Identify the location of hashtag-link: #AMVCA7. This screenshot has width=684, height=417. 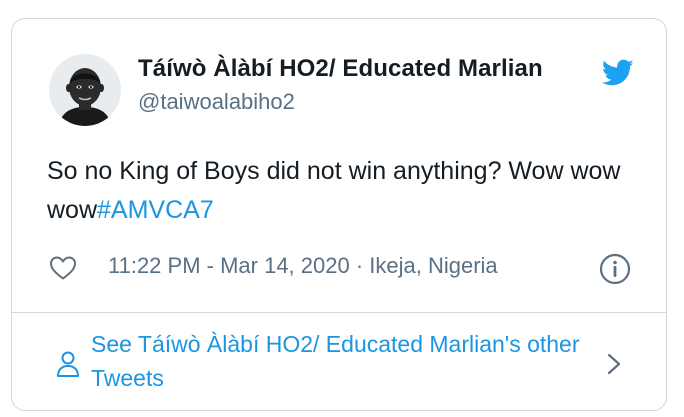
(156, 210).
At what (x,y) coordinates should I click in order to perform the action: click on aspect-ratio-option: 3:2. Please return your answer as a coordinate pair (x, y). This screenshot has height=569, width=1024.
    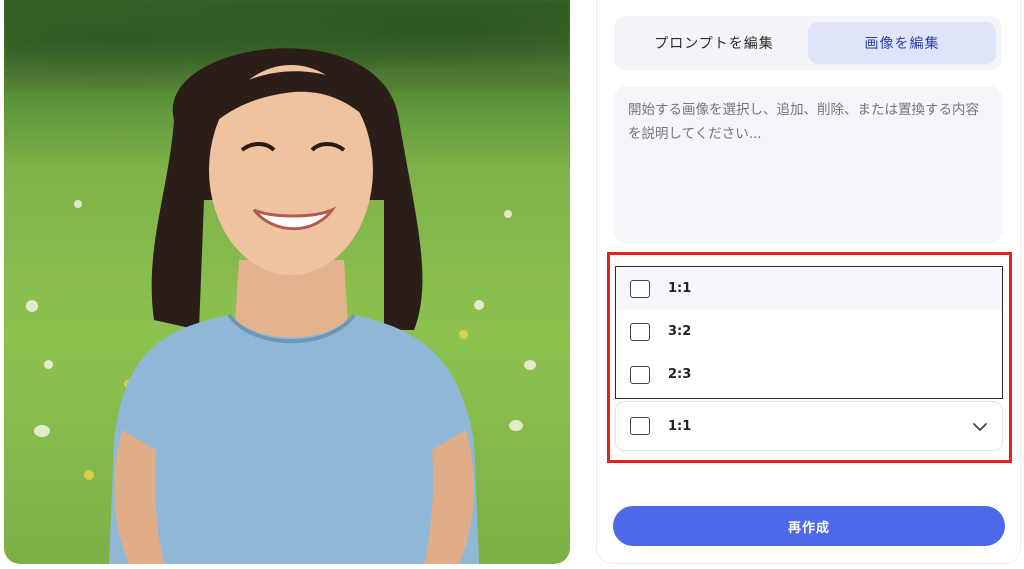
    Looking at the image, I should click on (809, 332).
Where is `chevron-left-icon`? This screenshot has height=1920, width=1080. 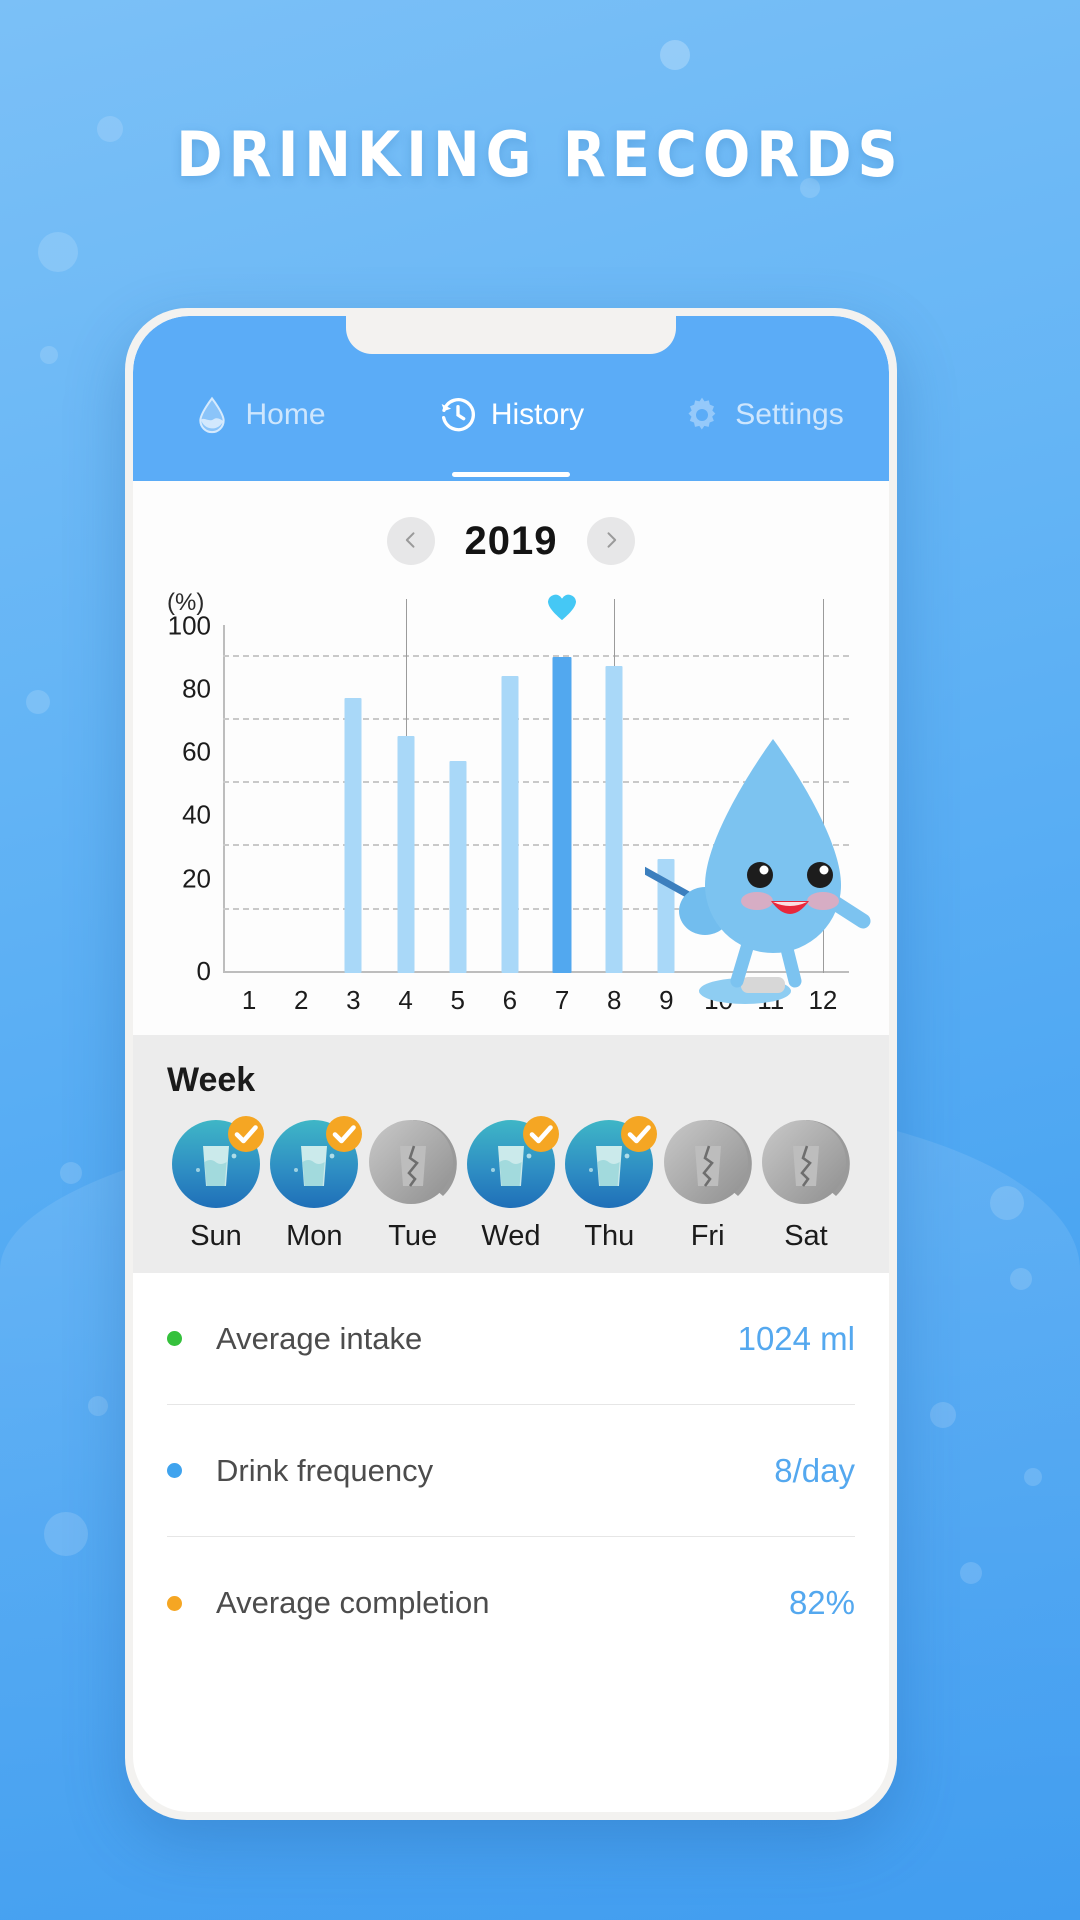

Exercise brief: Copy out each of the rows above word for word, leaving out the pictures.

Written solution:
Identify the location of hashtag-link: #AMVCA7. This screenshot has width=684, height=417. 
(156, 210).
At what (x,y) coordinates should I click in order to perform the action: click on aspect-ratio-option: 3:2. Please return your answer as a coordinate pair (x, y). This screenshot has height=569, width=1024.
    Looking at the image, I should click on (809, 332).
Where is `chevron-left-icon`? This screenshot has height=1920, width=1080. 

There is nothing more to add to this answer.